To jeszcze nie szczyt sezonu grypowego, a już czerwona linia została przekroczona i szpitale dziecięce duszą się od nadmiaru pacjentów, oddziały intensywnej terapii wypełniają się szybciej, niż system potrafi reagować, a lekarze mówią wprost, że takiego naporu nie widzieli od lat albo wcale.
Children’s Health Ireland (CHI), czyli największa grupa szpitali pediatrycznych w Irlandii znalazła się w trybie kryzysowym. Jak przyznaje jej dyrektor ds. klinicznych, poziom krążącego wirusa grypy jest „bezprecedensowy”. To słowo nie pada tu na wyrost, bo rekordowa liczba dzieci wymaga hospitalizacji, wiele z nich trafia na oddziały intensywnej terapii z powikłaniami oddechowymi, zapaleniem płuc, gwałtowną niewydolnością organizmu.

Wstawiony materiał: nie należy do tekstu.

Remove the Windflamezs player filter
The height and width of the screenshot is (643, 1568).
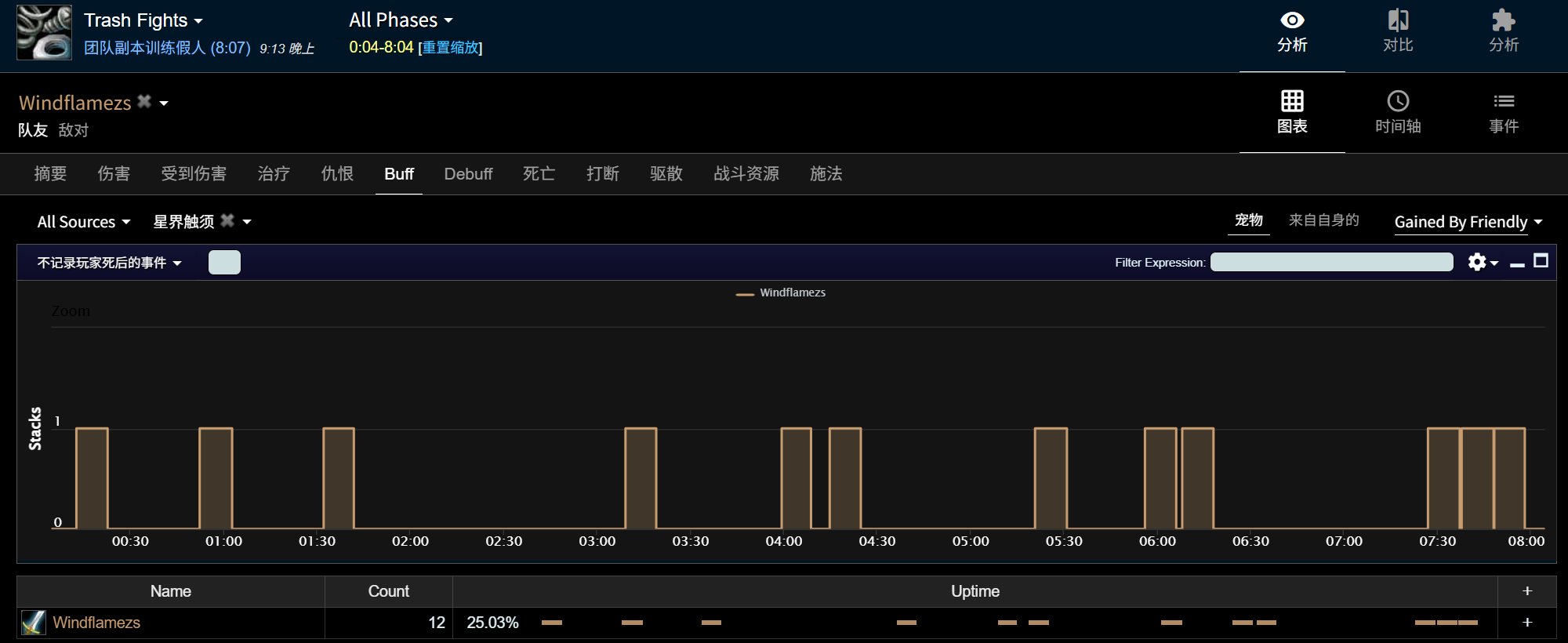[144, 101]
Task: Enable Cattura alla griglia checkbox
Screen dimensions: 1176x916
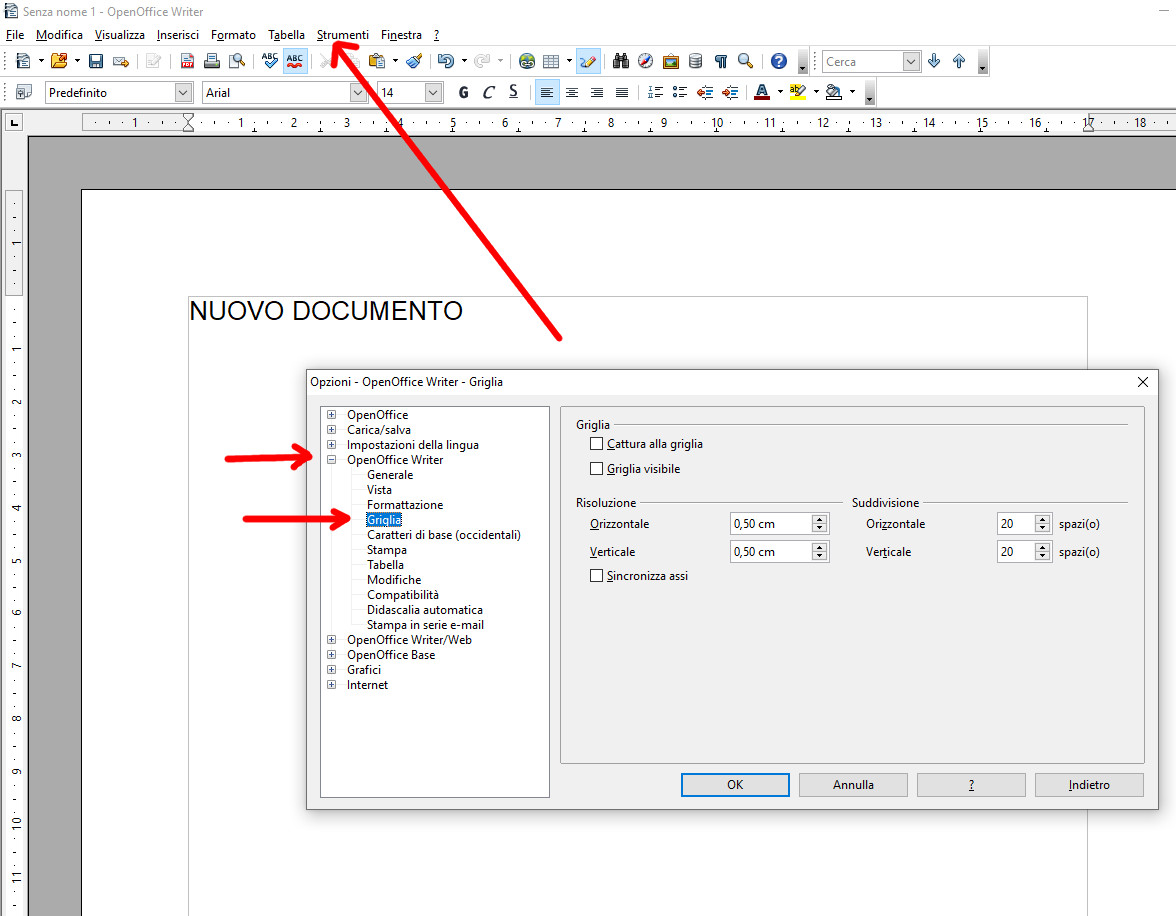Action: point(597,444)
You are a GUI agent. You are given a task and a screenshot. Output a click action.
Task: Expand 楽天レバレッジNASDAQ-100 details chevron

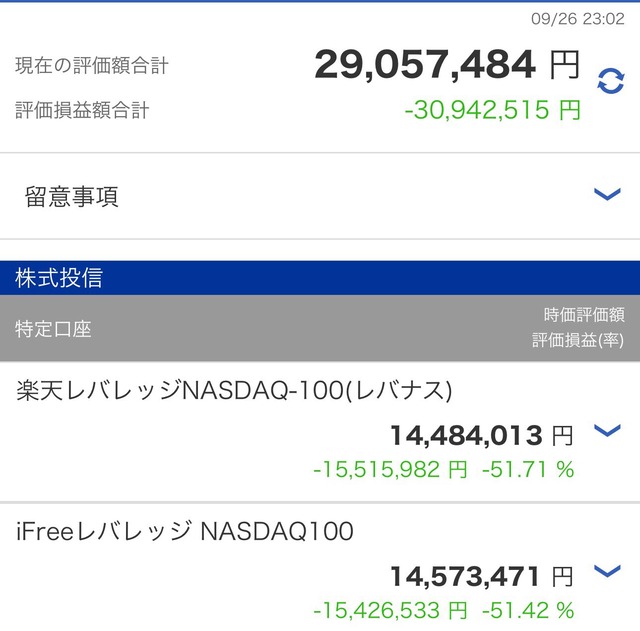(x=607, y=431)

W piątek kierownictwo CHI zwołało dwa spotkania kryzysowe, a cel był prosty, aby znaleźć miejsca dla kolejnych pacjentów, zanim fala uderzy z pełną siłą. Bo wszyscy wiedzą jedno, najgorsze dopiero przed nami. Epidemiolodzy od tygodni powtarzają, że szczyt zachorowań na grypę przypada zwykle później, więc na styczeń i przełom z lutym, a tymczasem szpitale już dziś działają na granicy wydolności.

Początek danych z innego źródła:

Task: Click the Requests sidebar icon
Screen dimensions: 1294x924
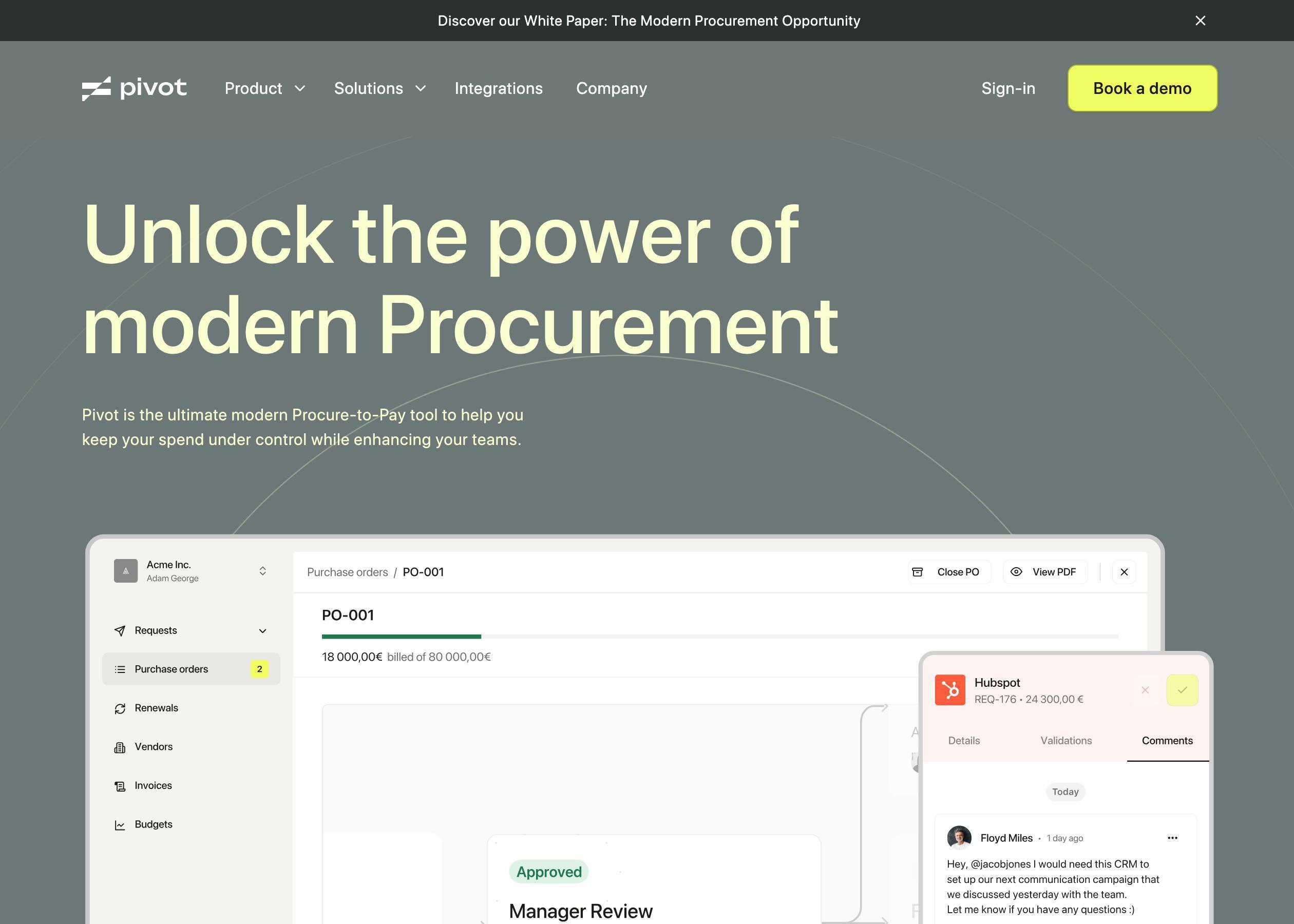Action: (120, 629)
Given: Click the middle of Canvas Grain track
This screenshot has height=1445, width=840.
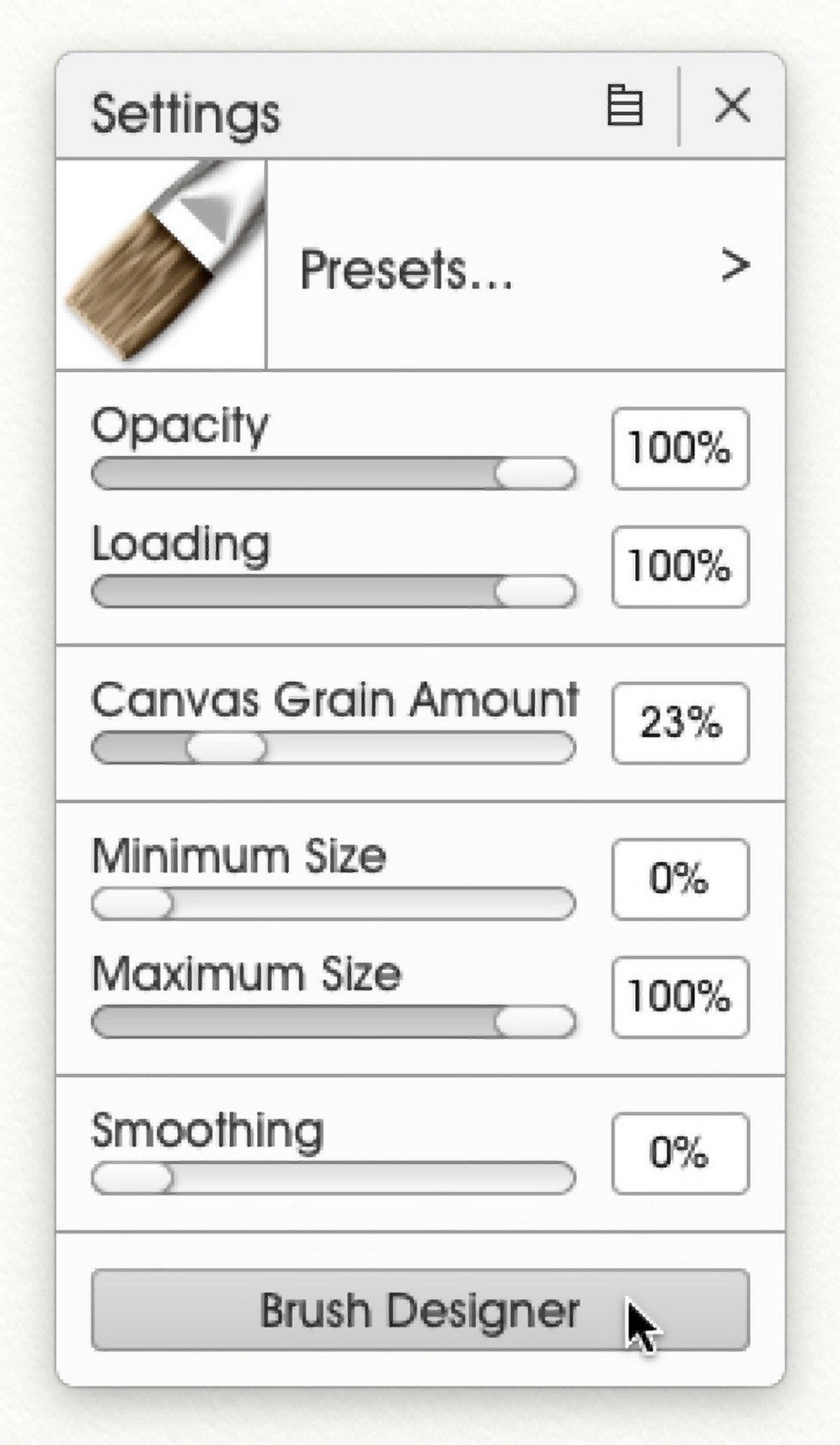Looking at the screenshot, I should [333, 748].
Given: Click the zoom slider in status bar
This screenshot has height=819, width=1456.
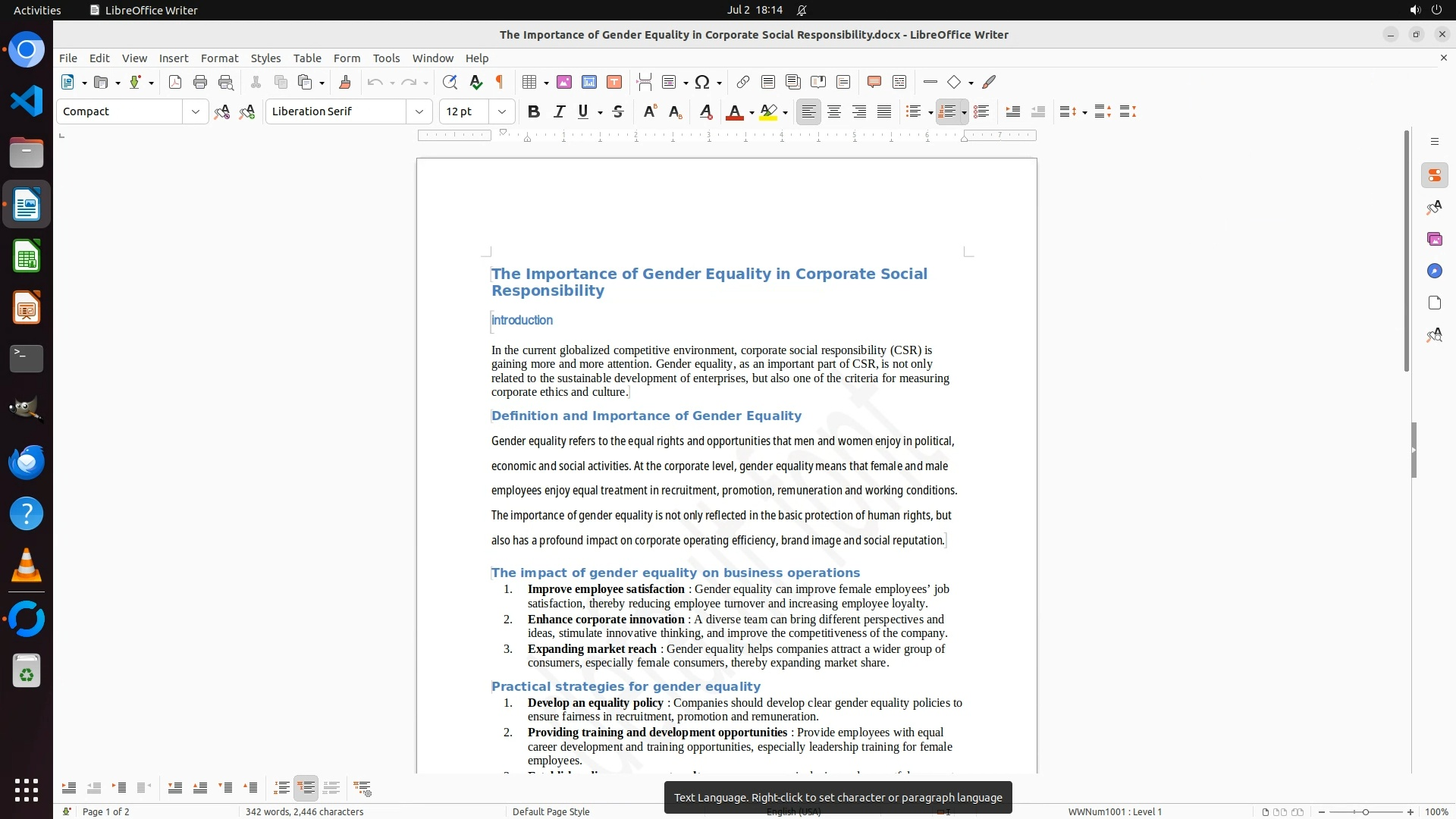Looking at the screenshot, I should (1365, 812).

Problem nie zaczyna się i nie kończy na samej grypie, ponieważ system ochrony zdrowia wchodzi w sezon zimowy osłabiony, do czego przyczyniły się braki kadrowe, ograniczona liczba łóżek i chroniczne przeciążenie oddziałów ratunkowych. Pediatria jest szczególnie wrażliwa, bo dzieci wymagają wyspecjalizowanej opieki, sprzętu i personelu, którego nie da się przygotować z dnia na dzień. Gdy intensywna terapia dla najmłodszych się zapełnia, margines błędu znika.
Lekarze alarmują, że trafiają do nich coraz młodsi pacjenci, często bez wcześniejszych chorób przewlekłych. Grypa w tym sezonie uderza ostro, szybko i bez litości. Dla części dzieci kończy się to kilkudniową hospitalizacją, dla innych walką o każdy oddech. Rodzice czekają godzinami na izbach przyjęć, personel pracuje ponad siły, a decyzje podejmowane są w warunkach permanentnego niedoboru czasu i zasobów.
Ten kryzys obnaża coś więcej niż tylko agresywność wirusa. Pokazuje kruchość systemu, który w normalnych warunkach działa „na styk”, a w sytuacji nadzwyczajnej zaczyna się łamać. Każda kolejna fala infekcji grypy, RSV lub COVID-19 działa jak test wytrzymałości i coraz częściej ten test kończy się wynikiem negatywnym.
Na razie szpitale robią wszystko, by utrzymać kontrolę, przesuwają pracowników, reorganizują oddziały, apelują do rodziców o korzystanie z opieki podstawowej tam, gdzie to możliwe, ale to działania doraźne. Grypa nie negocjuje, a kalendarz epidemiologiczny jest nieubłagany.
Jeśli obecny poziom zachorowań jest rzeczywiście „bezprecedensowy”, to czy system to wytrzyma? Jaką cenę zapłacą najsłabsi, czyli dzieci, zanim politycy i decydenci przyznają, że ochrona zdrowia nie może działać wiecznie na oparach. W pediatrii każdy dzień zwłoki ma konkretny wymiar.